Les effets du développement de la location privée dans d’anciennes résidences HLM restent aussi à enquêter. En effet, les logiques de rentabilité liées à la location privée entrent en contradiction avec la vocation sociale initiale des logements. Nous avons pu observer que les loyers pratiqués par les bailleurs enquêtés sont, à de rares exceptions près, deux à trois fois supérieurs à ceux qui étaient pratiqués par les organismes HLM. La pratique de la location meublée et/ou en colocation, assez fréquente dans les résidences enquêtées, favorise aussi une rotation importante des occupants. Enfin, la présence de ménages bailleurs peut rendre plus complexe le fonctionnement de copropriétés déjà marquées par la présence, parmi les copropriétaires, d’un organisme HLM. En effet, les ménages bailleurs enquêtés participent en général peu aux instances formelles comme informelles de gestion des copropriétés.
Cependant, comme l’indique un des rares « coachs immobiliers » qui promeuvent leur expérience de la vente HLM sur YouTube [9], la mise en location n’est pas nécessairement la pratique spéculative la plus rémunératrice en lien avec la vente HLM dans les marchés les plus attractifs. Le différentiel entre prix d’achat décoté et prix de revente du logement quelques années plus tard peut permettre à des ménages occupants modestes de réaliser leurs aspirations résidentielles ; la plus-value peut aussi constituer une aubaine pour des ménages investisseurs.
Bibliographie
- Boulai, C. 2022. La Mise en location de logements HLM vendus en Île-de-France, mémoire de master 1, Université Paris 1 Panthéon-Sorbonne.

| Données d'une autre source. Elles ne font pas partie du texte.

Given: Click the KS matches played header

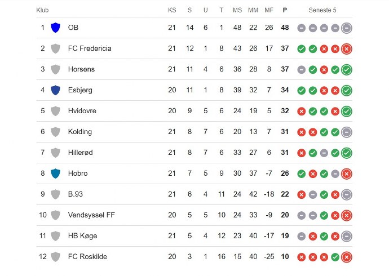Looking at the screenshot, I should 172,10.
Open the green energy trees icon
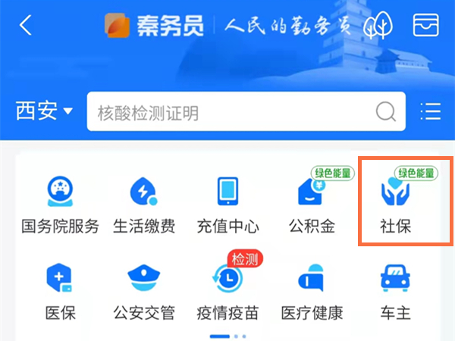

- Bosvieux, J. 2012. Bailleurs et locataires dans le parc privé, Rapport pour l’ANIL.
- CGEDD. 2014. Mission d’évaluation de la politique de vente de logements sociaux à leurs occupants et à d’autres personnes physiques, Paris : Conseil général de l’environnement et du développement durable.
- Gimat, M. et Gloor, M. 2016. « La vente de logements sociaux à des particuliers. Modalités et conséquences d’une pratique encore marginale des organismes HLM franciliens », Revue d’économie régionale et urbaine, 2016/3, p. 527-555.
- Gimat, M. et Marot, B. 2020. État des connaissances sur la vente de logements sociaux en Europe (Allemagne, France, Pays-Bas et Royaume-Uni), Rapport pour l’Union sociale pour l’habitat et la Caisse des dépôts et consignations.
- Laferrère, A., Pouliquen, E. et Rougerie, C. 2017. Les Conditions de logement en France, Paris : INSEE, 224 p.
- Lefeuvre, M.-P. 2018. « Le logement comme ressource : copropriétaires professionnelles, rentières et logeuses », Le Monde privé des femmes. Genre et habitat dans la société française, Paris : Éditions de l’INED, p. 251-268.
- Lévy, J.-P. et Saint-Raymond, O. 1992. Profession propriétaire, logiques patrimoniales et logement locatif en France, Toulouse : Presses universitaires du Midi.
- Vautrot-Schwarz, C. et Boidé, C. 2018. « Pratique notariale de la vente HLM à l’épreuve de la loi ELAN », Defrénois, n° 44, p. 15-21.